To obtain more insight into the nitrification inhibitory spectrum of SA, the PNA of soil samples was examined during the incubation process. As can be seen from Figure 2, the PNA in the (NH₄)₂SO₄ control was 2.2, 1.2 and 0.9 mg NO₃^–-N kg^-1 h^-1 in the calcareous, paddy and red soil, respectively. All SA treatments showed no significant effect on PNA in the calcareous soil, but a 55% reduction was found in the DCD treatment compared with the (NH₄)₂SO₄ control. In the paddy soil, PNA decreased by 20-49% in soil samples treated with SA and with DCD as compared to the control, but with no significant difference between the SA and DCD treatments. In the red soil, SA treatments showed a lower PNA than in the other two soils, but no significant effect in the DCD treatment could be observed, indicating that the inhibition of SA was superior to DCD in red soil.

FIGURE 2

Figure 2 The potential nitrification activity (PNA) affected by different treatments in three soils at the end of incubation (A), and the Pearson correlation test between soil properties (pH, soil organic matter (SOM), and clay percentage), PNA, and nitrification inhibitory efficacy (NIE, %) (B). the Pearson correlation test between soil properties (pH, soil organic matter (SOM), and clay percentage), PNA, and nitrification inhibitory efficacy (NIE, %)(B). Values are means ± SE (n=3). Different letters indicate significant differences at P < 0.05 (LSD test) among treatments at each soil type. The sizes of the circles and the shades of color represent the degree of relevance. The numbers are the correlation coefficients.

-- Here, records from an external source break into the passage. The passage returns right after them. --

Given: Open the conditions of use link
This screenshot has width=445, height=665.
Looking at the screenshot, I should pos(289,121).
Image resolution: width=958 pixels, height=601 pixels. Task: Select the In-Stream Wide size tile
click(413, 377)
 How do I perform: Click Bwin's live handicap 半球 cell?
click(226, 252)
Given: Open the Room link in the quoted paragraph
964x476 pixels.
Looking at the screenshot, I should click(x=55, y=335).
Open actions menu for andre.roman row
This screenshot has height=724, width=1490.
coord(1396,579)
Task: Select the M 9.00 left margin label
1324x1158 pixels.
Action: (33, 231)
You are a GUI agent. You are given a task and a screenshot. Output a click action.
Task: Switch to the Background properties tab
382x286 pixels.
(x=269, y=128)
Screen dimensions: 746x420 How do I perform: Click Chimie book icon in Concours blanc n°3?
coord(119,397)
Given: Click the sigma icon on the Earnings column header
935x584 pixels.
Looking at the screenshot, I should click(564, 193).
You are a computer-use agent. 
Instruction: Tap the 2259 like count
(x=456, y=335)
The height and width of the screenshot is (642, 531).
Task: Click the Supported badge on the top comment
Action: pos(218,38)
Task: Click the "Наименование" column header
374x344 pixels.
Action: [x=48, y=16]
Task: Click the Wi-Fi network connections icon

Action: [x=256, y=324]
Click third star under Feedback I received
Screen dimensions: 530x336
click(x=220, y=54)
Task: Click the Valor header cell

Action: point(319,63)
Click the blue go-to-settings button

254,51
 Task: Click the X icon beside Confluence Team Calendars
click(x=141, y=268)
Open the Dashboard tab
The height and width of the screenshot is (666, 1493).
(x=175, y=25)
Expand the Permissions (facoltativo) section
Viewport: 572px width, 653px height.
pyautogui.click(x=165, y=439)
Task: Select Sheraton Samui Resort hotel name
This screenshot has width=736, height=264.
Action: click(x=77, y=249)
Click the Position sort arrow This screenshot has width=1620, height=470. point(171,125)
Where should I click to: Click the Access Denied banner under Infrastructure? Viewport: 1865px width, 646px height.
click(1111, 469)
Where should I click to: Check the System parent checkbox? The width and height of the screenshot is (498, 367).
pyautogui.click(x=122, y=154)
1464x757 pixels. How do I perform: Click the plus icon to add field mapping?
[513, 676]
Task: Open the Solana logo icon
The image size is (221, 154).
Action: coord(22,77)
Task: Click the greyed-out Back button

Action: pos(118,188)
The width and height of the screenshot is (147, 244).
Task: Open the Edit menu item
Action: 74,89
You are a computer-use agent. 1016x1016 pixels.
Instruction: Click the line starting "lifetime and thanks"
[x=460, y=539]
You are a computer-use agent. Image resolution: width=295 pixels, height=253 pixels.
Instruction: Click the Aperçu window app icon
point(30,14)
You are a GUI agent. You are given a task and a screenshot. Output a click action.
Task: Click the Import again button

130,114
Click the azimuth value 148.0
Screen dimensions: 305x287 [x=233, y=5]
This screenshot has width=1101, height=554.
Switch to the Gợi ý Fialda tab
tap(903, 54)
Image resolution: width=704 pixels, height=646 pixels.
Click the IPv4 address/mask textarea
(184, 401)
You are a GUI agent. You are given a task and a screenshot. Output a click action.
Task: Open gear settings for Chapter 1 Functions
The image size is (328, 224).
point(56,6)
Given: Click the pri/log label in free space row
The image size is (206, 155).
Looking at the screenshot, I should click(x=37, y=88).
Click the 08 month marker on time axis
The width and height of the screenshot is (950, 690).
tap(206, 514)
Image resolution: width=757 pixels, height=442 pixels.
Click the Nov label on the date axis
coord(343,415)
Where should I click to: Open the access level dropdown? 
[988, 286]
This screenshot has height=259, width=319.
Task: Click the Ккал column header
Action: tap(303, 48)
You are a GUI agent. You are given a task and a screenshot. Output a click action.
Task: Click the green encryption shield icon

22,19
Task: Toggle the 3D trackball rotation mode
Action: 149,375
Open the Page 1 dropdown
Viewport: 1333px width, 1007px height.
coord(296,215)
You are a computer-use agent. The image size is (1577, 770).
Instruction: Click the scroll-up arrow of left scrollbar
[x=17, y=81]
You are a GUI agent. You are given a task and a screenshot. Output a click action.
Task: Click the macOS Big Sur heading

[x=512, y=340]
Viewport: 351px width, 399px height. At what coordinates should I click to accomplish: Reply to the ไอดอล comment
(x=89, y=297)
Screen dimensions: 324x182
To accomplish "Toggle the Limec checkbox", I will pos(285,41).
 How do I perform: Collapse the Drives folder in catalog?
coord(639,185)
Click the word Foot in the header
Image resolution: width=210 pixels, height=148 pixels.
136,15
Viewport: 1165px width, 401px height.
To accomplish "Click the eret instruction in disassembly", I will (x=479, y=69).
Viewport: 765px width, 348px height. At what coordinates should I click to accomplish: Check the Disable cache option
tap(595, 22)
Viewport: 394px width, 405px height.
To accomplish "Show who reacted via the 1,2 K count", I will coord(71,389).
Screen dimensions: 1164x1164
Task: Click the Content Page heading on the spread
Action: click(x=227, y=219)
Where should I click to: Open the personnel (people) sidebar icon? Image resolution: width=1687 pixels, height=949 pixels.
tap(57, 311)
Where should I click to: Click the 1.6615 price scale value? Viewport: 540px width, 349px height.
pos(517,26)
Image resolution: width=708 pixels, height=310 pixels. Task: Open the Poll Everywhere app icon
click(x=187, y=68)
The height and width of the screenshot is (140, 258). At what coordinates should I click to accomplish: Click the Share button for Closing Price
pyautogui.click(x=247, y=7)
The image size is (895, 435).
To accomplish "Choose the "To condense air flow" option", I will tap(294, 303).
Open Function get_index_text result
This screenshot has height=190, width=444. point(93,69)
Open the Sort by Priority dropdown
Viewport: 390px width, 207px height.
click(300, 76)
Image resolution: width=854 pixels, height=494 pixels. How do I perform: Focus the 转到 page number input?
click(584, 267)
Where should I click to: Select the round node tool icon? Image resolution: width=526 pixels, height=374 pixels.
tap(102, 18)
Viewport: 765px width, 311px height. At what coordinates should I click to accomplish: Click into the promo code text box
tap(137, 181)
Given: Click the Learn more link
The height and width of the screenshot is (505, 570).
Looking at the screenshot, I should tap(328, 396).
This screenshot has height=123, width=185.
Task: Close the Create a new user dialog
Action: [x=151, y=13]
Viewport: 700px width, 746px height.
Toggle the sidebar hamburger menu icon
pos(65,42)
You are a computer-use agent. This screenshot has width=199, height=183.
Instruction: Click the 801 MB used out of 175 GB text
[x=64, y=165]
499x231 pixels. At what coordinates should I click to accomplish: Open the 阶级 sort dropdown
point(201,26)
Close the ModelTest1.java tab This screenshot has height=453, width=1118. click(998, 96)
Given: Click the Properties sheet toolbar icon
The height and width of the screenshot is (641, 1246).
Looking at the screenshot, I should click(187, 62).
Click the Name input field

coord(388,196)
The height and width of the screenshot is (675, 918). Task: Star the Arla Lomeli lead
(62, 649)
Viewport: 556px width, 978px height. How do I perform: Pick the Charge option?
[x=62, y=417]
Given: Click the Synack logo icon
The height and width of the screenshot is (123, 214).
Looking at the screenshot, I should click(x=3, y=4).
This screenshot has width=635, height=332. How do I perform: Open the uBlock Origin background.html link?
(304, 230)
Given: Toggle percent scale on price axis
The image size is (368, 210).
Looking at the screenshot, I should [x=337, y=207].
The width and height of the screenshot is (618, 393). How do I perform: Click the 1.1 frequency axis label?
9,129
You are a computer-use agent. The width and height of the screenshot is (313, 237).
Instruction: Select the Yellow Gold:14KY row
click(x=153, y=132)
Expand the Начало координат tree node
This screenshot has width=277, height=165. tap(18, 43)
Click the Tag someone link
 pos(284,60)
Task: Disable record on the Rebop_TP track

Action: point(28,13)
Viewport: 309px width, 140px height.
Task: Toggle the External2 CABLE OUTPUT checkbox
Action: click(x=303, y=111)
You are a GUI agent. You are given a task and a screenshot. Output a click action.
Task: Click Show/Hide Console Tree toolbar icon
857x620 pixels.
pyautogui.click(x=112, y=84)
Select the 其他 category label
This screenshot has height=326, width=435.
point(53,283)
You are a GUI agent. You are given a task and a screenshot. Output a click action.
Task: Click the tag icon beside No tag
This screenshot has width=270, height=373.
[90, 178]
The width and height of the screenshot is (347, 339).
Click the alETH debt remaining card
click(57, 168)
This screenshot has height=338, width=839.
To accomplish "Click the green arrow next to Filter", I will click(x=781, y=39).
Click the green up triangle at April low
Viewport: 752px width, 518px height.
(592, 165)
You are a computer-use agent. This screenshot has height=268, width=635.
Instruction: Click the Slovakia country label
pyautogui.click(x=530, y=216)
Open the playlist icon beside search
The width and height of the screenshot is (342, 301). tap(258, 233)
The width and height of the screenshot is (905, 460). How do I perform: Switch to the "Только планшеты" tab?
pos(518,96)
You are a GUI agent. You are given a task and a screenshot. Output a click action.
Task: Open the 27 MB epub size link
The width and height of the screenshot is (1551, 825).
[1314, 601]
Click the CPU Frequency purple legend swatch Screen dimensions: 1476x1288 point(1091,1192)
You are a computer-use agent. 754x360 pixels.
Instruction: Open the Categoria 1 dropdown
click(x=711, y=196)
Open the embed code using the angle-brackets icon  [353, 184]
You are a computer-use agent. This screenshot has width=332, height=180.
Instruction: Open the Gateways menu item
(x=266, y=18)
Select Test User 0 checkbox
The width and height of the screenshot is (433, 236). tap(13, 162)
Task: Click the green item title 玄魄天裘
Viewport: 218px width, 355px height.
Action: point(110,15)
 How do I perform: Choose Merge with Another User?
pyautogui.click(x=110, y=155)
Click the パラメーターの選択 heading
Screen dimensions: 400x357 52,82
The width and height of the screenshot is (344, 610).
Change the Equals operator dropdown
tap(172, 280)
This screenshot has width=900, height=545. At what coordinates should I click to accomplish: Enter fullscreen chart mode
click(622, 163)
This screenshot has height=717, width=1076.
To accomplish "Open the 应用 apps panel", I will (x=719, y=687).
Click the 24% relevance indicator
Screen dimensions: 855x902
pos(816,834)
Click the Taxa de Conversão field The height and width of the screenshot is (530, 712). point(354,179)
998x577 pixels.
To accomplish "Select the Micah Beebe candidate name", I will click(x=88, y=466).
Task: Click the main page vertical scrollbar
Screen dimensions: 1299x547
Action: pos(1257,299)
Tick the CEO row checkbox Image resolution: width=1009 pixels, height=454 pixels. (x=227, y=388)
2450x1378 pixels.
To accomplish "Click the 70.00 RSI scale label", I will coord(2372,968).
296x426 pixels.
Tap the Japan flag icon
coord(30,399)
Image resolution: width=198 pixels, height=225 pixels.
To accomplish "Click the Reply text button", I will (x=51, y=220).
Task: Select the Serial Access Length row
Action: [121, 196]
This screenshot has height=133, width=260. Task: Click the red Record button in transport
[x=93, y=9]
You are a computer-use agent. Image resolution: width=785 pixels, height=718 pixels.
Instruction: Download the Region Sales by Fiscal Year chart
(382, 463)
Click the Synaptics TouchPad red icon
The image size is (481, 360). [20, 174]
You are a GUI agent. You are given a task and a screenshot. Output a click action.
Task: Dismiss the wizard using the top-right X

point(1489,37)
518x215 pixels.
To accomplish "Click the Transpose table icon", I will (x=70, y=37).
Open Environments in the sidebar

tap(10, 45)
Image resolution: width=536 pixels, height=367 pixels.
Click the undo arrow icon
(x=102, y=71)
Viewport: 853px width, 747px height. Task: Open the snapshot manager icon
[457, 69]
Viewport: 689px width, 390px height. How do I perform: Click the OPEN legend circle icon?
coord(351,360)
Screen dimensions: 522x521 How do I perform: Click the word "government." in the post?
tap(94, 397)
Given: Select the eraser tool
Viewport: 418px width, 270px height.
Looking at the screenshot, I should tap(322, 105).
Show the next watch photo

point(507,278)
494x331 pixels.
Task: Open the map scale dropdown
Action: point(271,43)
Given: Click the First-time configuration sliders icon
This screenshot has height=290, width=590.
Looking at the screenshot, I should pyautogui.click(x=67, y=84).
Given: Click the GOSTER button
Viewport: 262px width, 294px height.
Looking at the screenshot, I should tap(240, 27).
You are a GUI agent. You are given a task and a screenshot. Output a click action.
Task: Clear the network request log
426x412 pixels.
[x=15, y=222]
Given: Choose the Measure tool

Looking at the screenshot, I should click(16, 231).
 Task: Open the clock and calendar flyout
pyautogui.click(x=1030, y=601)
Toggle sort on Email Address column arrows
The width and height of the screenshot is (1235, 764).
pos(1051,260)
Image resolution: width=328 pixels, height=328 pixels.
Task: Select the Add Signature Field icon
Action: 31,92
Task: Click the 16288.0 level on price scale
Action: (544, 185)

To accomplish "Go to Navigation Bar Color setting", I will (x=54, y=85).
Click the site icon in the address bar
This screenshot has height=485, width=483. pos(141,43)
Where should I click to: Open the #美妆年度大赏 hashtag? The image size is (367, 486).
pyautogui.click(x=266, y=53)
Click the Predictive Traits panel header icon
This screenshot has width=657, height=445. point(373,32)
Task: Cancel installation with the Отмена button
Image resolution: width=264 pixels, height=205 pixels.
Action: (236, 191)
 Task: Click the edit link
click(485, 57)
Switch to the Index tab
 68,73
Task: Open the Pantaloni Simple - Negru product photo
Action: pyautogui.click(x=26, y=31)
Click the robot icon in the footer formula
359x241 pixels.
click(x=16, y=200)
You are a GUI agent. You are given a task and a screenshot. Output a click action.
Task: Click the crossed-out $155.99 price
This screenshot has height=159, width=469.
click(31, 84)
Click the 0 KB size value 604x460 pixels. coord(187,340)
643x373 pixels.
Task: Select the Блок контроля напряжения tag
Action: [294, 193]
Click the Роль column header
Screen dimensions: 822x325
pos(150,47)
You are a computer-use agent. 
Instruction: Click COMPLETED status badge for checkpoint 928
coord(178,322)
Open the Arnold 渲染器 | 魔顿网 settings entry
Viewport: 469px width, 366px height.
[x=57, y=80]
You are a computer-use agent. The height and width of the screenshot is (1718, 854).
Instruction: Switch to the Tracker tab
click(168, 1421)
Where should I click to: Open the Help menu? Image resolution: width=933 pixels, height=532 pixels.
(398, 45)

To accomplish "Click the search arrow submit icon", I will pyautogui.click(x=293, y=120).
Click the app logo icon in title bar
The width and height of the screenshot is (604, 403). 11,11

Soil PNA had a significantly positive association with soil pH (r = 0.94, P < 0.001), but it had a negative correlation with soil clay percentage (r = -0.73, P < 0.001) and nitrification inhibitory efficacy (%, NIE, r = -0.83, P < 0.001). This negative correlation between NIE and PNA further verifies the nitrification inhibitory function of SA. NIE by SA was shown to be negatively associated with soil pH (r = -0.80, P < 0.001), and positively correlated with clay percentage (r = 0.65, P < 0.001). There was no significant correlation between PNA, NIE, and clay percentage with soil SOM (Figure 2B). This indicates that the differences in inhibition of nitrification by SA among the three soils might be attributed to the physicochemical properties of soil pH and clay percentage.

N₂O emissions

The trends for soil N₂O emission fluxes varied with soil type and treatment. Emissions in the (NH₄)₂SO₄ control (CK) followed the order: calcareous soil > paddy soil > red soil. For the calcareous soil, N fertilizer addition produced an N₂O emission peak of 661.4 μg N d^-1 kg^-1 soil at day 4 (Figure 3A). DCD strongly inhibited N₂O emission, with an 82.2% lower accumulation than that in CK. Although SA treatments delayed the peak time for N₂O generation, it didn’t significantly affect the cumulative N₂O emissions (Figure 3B). In the paddy soil, the low-, medium and high-dose SA treatments not only reduced the peak N₂O value (Figure 3C), but also suppressed the cumulative emission by 69.1%, 69.6% and 79.4% compared to the CK, respectively, which was significantly stronger than DCD’s 46.2% reduction (Figure 3D). Similarly, compared to the CK, low-, medium- and high-dose SA substantially inhibited N₂O emission during the entire incubation period in red soil, resulting in a 40.8%, 41.3% and 46.4% reduction in cumulative N₂O emissions, respectively, while DCD had no significant effect (Figures 3E, F).

FIGURE 3

Figure 3 The dynamic change of N₂O flux and cumulative emissions in calcareous soil (A, B), paddy soil (C, D), and red soil (E, F) during the 14-d incubation. Values are means ± SE (n=3). Different letters indicate significant differences at P < 0.05 (LSD test) among treatments.

Abundance of AOB and AOA

As compared with the control, no significant inhibition of different doses of SA addition was observed on the abundances of AOA and AOB in the calcareous soil both at day 7 and day 14, with the exception of high-dose SA for AOB at day 14 (Figure 4B). DCD treatment significantly (P < 0.05) decreased the abundance of AOB, by 63.1% and 82.7% at day 7 and 14 compared to the control, respectively, but it showed no significant inhibition on AOA abundance (Figure 4A).

FIGURE 4

Figure 4 The amoA gene copy numbers of ammonia-oxidizing archaea (AOA) and bacteria (AOB) in calcareous soil (A, B), paddy soil (C, D), and red soil (E, F) under different treatments at day 7 and day 14 days. Values are means ± SE (n=3). Different letters indicate significant differences at P < 0.05 (LSD test) among treatments.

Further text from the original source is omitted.